I'm trying to remember the last thing I actually bought and gave to a theatre I worked at. At the most, I give a few pieces of tape, but that's because I love 2" chartreuse gaffa and most places don't keep it/don't have time to go get it for me, and since I haven't finished my current roll in over a year, not a big deal. 

But as for lamps, gel, tools, etc, I won't buy it unless I know I'm getting paid back. SAVE every receipt, most places NEED proof of what you spent, not "oh yea I spent some $$$ pay me back". 


My general rule of thumb:

Community theatre: Might buy/donate gel, el cheapo hand tools, etc, depends on needs and how they treat me. 

Educational Theatre: Not buying you a thing, you already take my money

Not-for-Profit: Depending on size, might treat the same as community theatre or might treat as-

For-Profit Theatre: Again, not giving you anything. If I buy you something, you are paying me back every penny. 

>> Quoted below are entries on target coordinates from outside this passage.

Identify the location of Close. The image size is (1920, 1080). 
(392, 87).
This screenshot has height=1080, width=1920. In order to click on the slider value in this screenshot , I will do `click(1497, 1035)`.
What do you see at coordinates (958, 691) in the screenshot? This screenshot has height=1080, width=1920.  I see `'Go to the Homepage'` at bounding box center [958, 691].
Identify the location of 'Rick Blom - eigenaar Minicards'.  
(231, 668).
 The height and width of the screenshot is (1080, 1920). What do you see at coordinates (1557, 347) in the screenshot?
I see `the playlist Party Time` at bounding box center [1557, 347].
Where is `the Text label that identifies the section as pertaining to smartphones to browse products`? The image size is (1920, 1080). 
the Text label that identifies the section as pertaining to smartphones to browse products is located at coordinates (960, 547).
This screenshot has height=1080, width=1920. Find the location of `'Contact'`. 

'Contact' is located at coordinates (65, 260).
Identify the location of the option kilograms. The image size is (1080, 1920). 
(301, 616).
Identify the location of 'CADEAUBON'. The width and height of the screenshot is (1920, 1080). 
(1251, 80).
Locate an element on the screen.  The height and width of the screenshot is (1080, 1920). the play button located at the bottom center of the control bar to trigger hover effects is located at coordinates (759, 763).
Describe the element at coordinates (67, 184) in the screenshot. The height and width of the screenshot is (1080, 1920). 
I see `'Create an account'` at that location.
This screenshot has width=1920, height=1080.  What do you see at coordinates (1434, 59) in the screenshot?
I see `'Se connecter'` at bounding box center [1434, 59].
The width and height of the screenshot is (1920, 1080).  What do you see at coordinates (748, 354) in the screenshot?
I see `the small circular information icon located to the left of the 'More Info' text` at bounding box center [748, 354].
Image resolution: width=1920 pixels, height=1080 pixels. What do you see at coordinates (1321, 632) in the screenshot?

Yes I bring and use my own tools, I like to have what I need to let me do my job and not rely on a place to have what I need. As Van and Footer have said, they are under my own lock and key and used by me, and unless here at school, come home with me every night.


----------



## Anonymous067 (Feb 1, 2010)

gafftapegreenia said:


> I'm trying to remember the last thing I actually bought and gave to a theatre I worked at. At the most, I give a few pieces of tape, but that's because I love 2" chartreuse gaffa and most places don't keep it/don't have time to go get it for me, and since I haven't finished my current roll in over a year, not a big deal.
> 
> But as for lamps, gel, tools, etc, I won't buy it unless I know I'm getting paid back. SAVE every receipt, most places NEED proof of what you spent, not "oh yea I spent some $$$ pay me back".
> 
> ...



I never considered the "you already take my money" concept. I like it though.
I only leave my sound gear at the facility when I have an exclusive reservation and I have signed the "the school takes full responsibility for any damages". Even then, my extra stuff that isn't plugged in somewhere, mics, and anything else I can gets AT A MINIMUM brought back outside into my vehicle.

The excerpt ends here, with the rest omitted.